[Screenshot and document pointing data]
<<<<
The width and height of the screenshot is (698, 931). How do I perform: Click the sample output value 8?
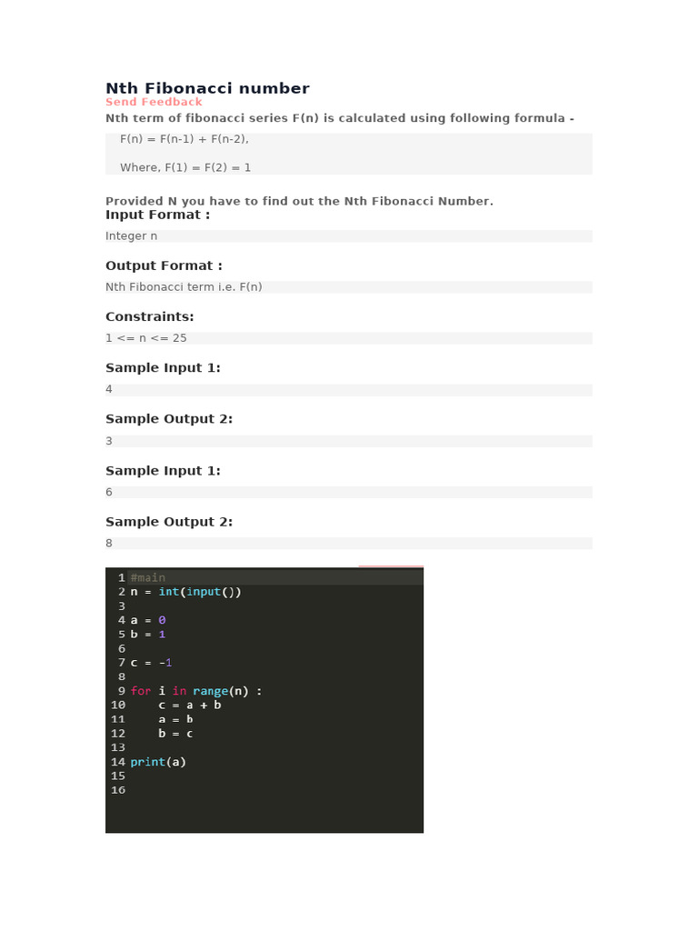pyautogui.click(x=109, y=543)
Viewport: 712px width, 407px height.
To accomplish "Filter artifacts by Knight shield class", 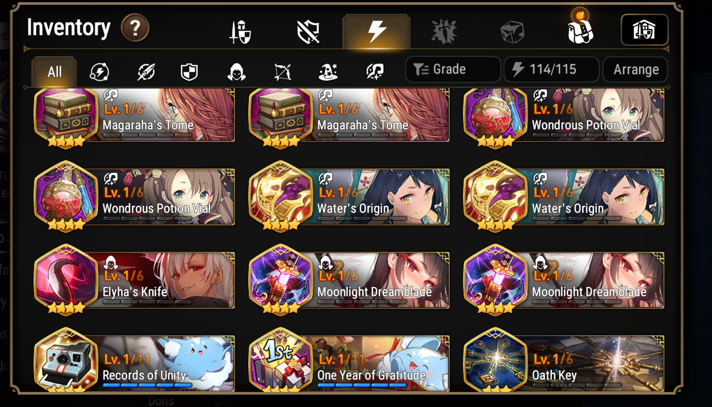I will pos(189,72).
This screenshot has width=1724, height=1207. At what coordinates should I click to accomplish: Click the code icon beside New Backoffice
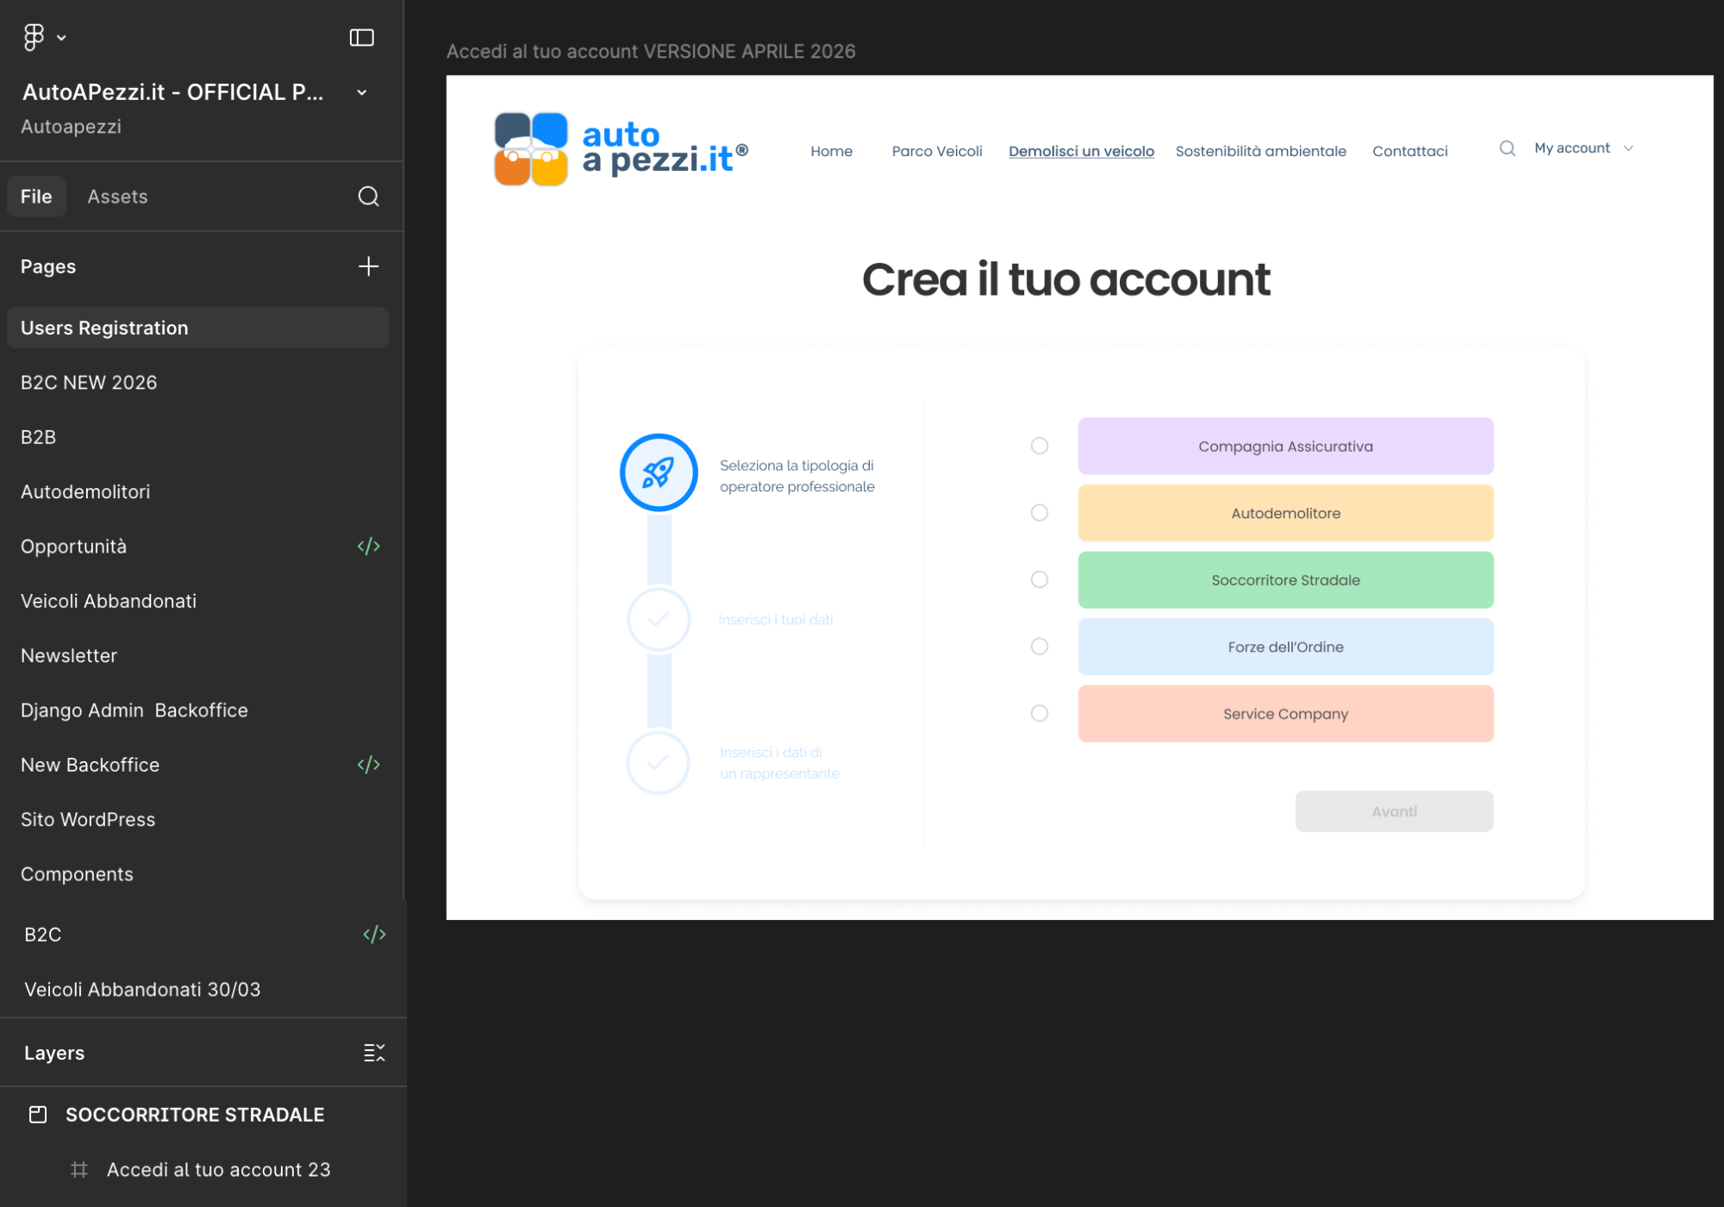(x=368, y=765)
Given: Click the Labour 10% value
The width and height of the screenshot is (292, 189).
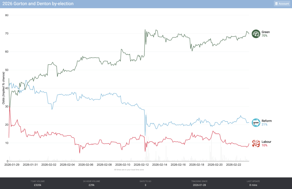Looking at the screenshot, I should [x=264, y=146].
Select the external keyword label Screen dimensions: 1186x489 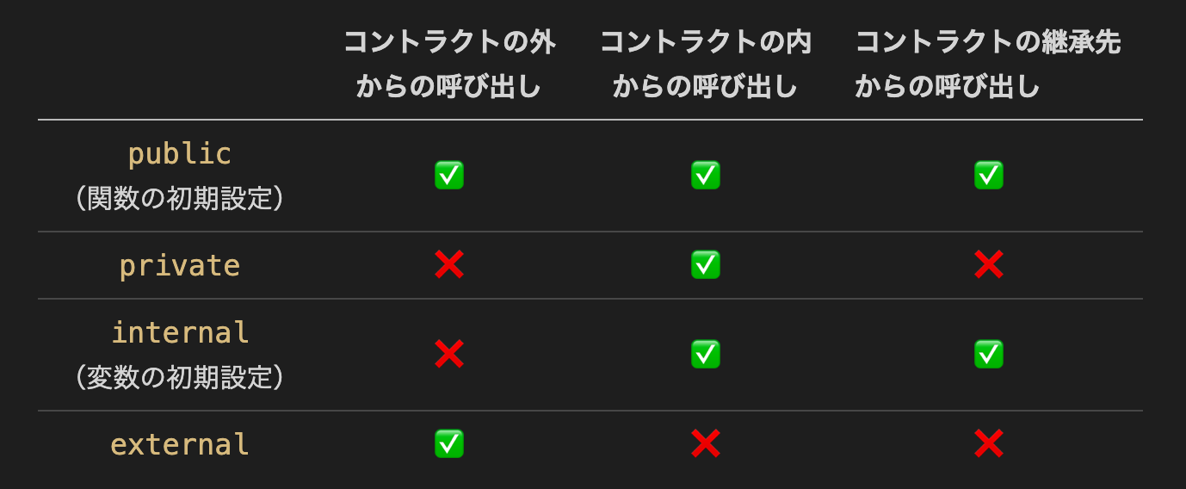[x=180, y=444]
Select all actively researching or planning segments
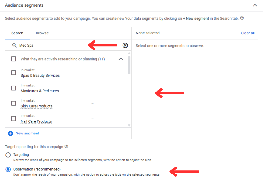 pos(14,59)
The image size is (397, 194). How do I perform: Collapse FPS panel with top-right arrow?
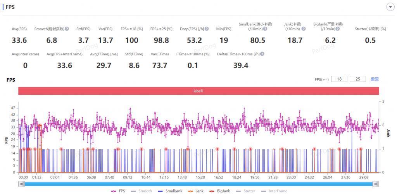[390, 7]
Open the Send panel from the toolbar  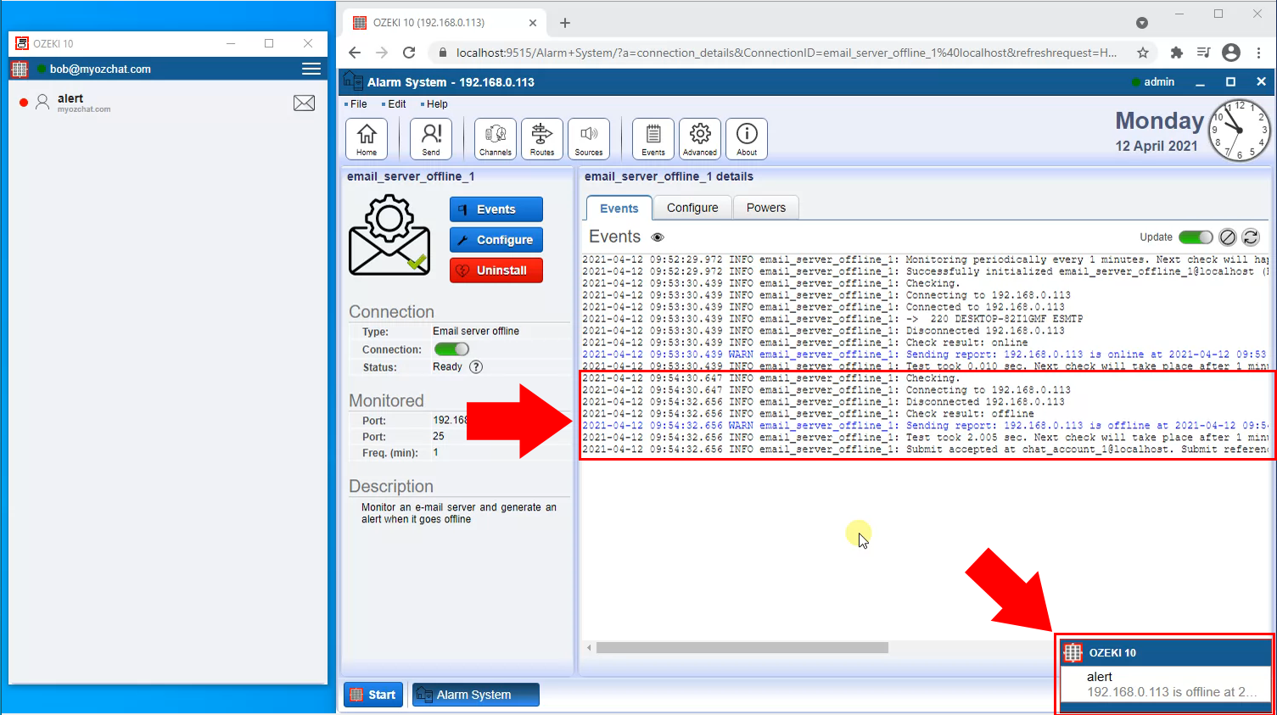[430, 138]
>>>>
REQUIREMENTS
Please count the lines of the material above that contain the string "value", and reply with only that number.

FULL RESPONSE
2